Programm-Fetischist 07.09.2002 - 15:25
Fast hätte ich es vergessen:

Wofür steht PGA eigentlich, wer sind sie und was wollen sie? Okay, gegen die Globalisierung, gegen NAFTA und die WTO, also gegen Freihandel.
Na gut, und mit welchem Grund?
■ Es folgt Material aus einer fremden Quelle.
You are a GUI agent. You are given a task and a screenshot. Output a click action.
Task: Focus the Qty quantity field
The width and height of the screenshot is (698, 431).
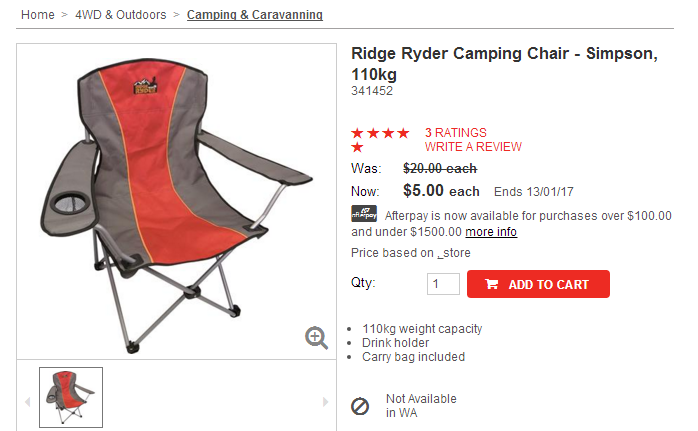pyautogui.click(x=443, y=284)
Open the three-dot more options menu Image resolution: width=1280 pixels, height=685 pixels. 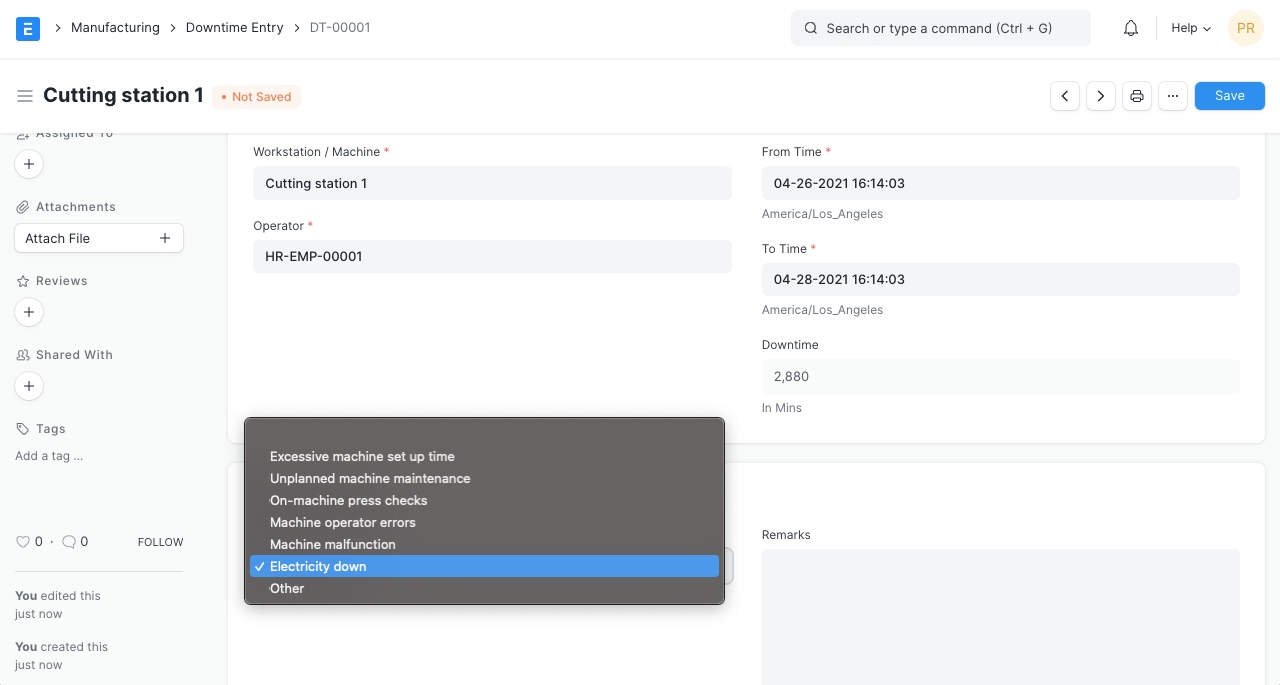[x=1173, y=96]
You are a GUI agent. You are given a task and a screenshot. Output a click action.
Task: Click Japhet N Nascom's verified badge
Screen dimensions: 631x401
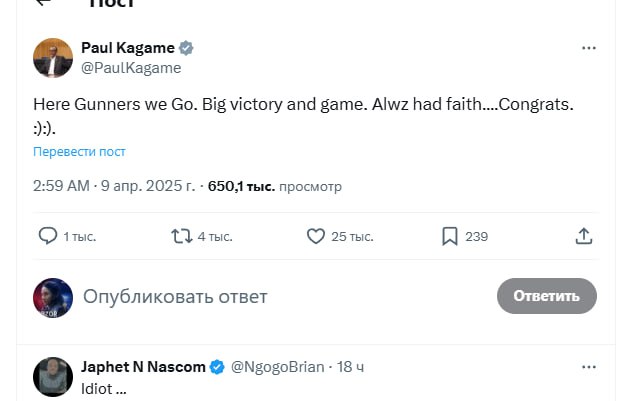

Warum und wieso?

Es heißt, Globalisierung sei das Gegenteil einer "menschlichen Gesellschaft". Meinetwegen, aber wie soll sie denn aussehen, die "menschliche Gesellschaft"?
Und wieso macht der Freihandel die Gesellschaft unmenschlich?

Diese Fragen werden von PGA völlig ignoriert.

Lächerlich zu sehen, wie ihr euch über Organisations- und Strukturfragen produziert, wo doch noch nicht mal klar ist, was ihr eigentlich wollt.

Die da unten gegen die da oben oder so.

Aber wenn ihr das nich genauer sagen könnt, dann habt ihr auch keine Existenzberechtigung. DAnn seid ihr nur eine zusätzliche Windmühle, die leeres Stroh drischt.

Na dann viel Spaß!!

Antideutsche auslachen

07.09.2002 - 19:56
Du weist gemau, wo Du die Antworten findest, also tu bitte nicht so!